IT can be rightly said that the war in Matabeleland ended conclusively.
There was a formal laying down of arms.
There was a formal presentation of grievances that had led to rebellion.
There were promises to redress the grievances.
There was formal acceptance of the colonial establishment.
Somabulana had assured Rhodes: ‘You came, you conquered. The strongest takes the land.
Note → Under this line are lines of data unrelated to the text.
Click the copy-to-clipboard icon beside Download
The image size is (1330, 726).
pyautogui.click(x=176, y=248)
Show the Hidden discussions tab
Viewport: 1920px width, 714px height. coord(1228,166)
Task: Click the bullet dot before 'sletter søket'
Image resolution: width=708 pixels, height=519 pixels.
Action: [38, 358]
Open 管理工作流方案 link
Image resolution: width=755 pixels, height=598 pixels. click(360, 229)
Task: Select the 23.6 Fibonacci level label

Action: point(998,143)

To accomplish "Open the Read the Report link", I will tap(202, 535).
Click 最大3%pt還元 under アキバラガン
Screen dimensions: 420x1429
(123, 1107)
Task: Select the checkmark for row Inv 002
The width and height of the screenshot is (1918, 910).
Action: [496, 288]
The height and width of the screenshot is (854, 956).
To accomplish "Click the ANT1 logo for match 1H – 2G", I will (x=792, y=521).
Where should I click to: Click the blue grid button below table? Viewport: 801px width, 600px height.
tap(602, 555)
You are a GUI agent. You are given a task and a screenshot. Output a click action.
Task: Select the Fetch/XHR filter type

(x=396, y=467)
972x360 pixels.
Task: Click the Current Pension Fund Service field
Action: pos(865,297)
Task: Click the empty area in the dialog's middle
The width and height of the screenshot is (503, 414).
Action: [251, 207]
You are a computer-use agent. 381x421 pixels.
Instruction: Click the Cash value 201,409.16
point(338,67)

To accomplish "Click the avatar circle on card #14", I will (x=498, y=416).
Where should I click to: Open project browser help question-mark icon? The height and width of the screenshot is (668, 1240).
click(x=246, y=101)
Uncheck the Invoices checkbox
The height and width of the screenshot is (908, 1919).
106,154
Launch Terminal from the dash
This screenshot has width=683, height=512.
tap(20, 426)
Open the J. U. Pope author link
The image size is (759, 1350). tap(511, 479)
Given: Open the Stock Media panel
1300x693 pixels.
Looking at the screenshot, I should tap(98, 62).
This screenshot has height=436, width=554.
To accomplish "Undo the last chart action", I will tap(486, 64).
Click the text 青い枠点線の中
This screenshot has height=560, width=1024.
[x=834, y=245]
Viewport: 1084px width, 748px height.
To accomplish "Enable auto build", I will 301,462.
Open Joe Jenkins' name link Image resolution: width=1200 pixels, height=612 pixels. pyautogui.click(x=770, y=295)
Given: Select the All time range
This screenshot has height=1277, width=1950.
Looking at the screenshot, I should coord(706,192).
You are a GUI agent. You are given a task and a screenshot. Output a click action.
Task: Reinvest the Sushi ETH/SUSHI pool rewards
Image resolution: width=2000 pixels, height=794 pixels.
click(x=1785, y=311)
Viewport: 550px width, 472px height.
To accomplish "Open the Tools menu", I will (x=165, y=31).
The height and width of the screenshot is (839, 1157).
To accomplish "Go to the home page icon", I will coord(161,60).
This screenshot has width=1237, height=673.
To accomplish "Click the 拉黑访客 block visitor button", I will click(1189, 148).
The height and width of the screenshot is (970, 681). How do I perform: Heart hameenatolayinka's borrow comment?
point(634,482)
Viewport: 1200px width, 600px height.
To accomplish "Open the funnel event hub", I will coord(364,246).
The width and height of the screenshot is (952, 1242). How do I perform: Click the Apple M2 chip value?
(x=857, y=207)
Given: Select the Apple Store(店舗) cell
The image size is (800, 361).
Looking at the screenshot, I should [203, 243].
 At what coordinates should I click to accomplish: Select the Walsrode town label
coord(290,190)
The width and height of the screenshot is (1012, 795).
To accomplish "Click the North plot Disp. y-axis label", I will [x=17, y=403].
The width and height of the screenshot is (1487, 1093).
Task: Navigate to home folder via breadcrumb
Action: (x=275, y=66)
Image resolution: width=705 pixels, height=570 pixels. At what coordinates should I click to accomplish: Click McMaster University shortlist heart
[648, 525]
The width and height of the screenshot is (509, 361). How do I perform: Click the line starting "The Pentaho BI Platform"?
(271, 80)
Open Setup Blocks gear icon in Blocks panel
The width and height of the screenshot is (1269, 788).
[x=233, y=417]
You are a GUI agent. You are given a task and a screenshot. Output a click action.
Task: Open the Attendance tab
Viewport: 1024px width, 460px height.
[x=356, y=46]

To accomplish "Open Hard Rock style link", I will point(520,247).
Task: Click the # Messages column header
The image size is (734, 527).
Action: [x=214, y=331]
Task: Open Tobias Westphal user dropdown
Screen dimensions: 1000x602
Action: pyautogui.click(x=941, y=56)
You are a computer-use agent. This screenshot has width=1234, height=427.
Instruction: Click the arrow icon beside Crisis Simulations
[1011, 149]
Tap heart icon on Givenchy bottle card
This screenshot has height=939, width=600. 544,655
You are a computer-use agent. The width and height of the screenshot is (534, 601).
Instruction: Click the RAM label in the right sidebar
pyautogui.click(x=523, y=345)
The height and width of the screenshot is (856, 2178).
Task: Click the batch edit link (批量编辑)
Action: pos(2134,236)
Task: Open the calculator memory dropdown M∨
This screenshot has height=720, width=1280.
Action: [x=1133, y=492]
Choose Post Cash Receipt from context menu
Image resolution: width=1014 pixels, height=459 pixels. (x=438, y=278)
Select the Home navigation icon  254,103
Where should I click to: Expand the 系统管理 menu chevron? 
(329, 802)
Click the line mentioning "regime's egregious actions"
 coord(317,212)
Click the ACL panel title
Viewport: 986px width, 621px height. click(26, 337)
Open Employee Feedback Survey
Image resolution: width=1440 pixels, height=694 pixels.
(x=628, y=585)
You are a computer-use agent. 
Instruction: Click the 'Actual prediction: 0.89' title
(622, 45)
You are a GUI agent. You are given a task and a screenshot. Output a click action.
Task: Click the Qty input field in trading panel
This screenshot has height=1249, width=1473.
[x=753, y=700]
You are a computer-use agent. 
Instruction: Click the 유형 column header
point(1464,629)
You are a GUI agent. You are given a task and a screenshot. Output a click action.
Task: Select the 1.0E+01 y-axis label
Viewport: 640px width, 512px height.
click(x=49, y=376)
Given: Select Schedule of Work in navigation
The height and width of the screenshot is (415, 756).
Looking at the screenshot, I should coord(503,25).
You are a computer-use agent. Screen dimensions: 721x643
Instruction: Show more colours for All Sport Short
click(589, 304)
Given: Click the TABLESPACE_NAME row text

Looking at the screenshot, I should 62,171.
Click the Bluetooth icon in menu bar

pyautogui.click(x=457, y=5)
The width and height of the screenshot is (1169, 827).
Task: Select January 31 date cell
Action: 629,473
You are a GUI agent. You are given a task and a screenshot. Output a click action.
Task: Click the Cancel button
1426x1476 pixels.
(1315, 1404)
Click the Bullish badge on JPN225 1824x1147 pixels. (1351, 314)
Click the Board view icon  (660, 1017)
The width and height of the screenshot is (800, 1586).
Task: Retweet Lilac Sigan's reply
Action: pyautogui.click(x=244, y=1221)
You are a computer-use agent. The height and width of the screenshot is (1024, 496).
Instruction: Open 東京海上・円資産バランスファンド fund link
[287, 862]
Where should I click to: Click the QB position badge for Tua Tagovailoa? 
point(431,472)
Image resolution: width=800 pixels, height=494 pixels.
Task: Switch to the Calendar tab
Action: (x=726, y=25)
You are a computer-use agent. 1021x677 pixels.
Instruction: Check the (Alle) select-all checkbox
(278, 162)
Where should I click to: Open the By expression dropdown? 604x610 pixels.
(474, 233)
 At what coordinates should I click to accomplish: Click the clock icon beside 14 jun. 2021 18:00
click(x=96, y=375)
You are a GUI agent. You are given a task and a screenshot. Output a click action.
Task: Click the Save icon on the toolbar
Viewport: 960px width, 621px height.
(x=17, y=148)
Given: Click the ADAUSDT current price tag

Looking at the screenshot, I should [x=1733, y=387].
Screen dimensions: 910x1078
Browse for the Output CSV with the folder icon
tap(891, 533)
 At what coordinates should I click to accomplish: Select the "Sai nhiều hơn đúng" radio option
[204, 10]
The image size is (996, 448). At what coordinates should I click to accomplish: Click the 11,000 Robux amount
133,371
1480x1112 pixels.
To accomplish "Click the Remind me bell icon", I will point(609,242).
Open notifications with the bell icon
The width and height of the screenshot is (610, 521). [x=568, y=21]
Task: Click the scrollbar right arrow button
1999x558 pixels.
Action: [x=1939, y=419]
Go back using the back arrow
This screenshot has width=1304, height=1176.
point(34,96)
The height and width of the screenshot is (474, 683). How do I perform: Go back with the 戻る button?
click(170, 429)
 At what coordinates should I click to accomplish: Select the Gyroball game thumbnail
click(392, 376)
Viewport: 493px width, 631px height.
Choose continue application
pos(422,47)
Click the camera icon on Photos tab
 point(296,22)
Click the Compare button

We accepted your rule.’
Unfortunately, for him, as in the Moffat Treaty and Rudd Concession, the Zansi had misread the situation and continued to think he could speak for the Shona/Amaholi.
The position taken by the Shona/Amaholi chief at the Second Indaba in the Matopos had been a slap in the faces of both the Zansi and Rhodes.
The Shona/Amaholi chief’s message to both had been unambiguous and it is clear that Native Commissioner Campbell’s reading of the situation among the fighters in Mashonaland did not miss the chief’s message.
His reading of Kunzvi Nyandoro’s stance was representative of all:
Kunzwi has not the slightest intention of surrendering but simply wishes to gain time to get his crops harvested; he is one of Kagubi’s staunchest supporters …I am convinced that he has at present no more intention of surrendering than we have of making Kaguvi King of England.(Ranger 1967:305)
The case of the British Queen against Nehanda and the subsequent April 27 1898 executions of Shona spirit mediums and chiefs who had led resistance to British occupation of Zimbabwe carry more spiritual freight than it would be fair to expect settler historians to objectively comprehend.
The resistance leaders had been subjected to Christian superstition – the belief that the spiritual DNA of patriots could be exorcised by a mere baptism and change of name.
While only Nehanda’s medium rejected conversion and baptism, the longer historical context shows that even those who succumbed only likely did so in the hope of escaping the hangman’s noose.
They did so with the hope of buying time.
‘Everyone felt relieved after the execution,’ confesses Father Richartz, ‘as the very existence of the main actors in the horrors of the rebellion, though secured in prison, made one feel uncomfortable.’ With their deaths, it was universally felt, the rebellion was finished; ‘their bodies were buried in a secret place, so that no natives could take away their bodies and claim that their spirits had descended to any other prophetess or witchdoctor.’ The younger generation, it was hoped, now knew that the white Queen meant to reign. (Ranger, 1967.Revolt in Rhodesia 1996-7)
In the case of Jesus (Matthew 28: vs 11-15), the Sanhedrin had paid Roman soldiers to claim that Jesus had not resurrected but that his disciples had stolen the body to make their claim good.
In the Rhodesian case, the disciples of the homosexual’s idea (apparently guided by the scripture) of burying the bodies of the mediums in secret graves was to be doubly sure the spirit mediums would not resurrect.
It turns out the secret graves have been in open sight all along:
And you see to the west of the cemetery (Pioneer Cemetery) an enormous tract of what appears to be fallow land. It is in fact a completely full area of unmarked African graves. And two of the africans buried in that unmarked section, their graves unrecorded, have caused the government a great deal of difficulty because those graves are of Ambuya Nehanda and Sekuru Kaguvi of the First Chimurenga. And the chief gaoler, Patrick Hayden, who arranged for their hanging, is in a marked grave on that side. I rather like the feeling that they were on opposite sides but willy nilly they ended up in the same cemetery- (Heritage of Zimbabwe No. 16, 1997: The Pioneer Cemetery, Harare by Keith Martin. Page 117)
Homosexual Rhodes would himself be buried in the Matopos (April 7 1902) in an act intended to defile the sanctity of the most sacred space in the land.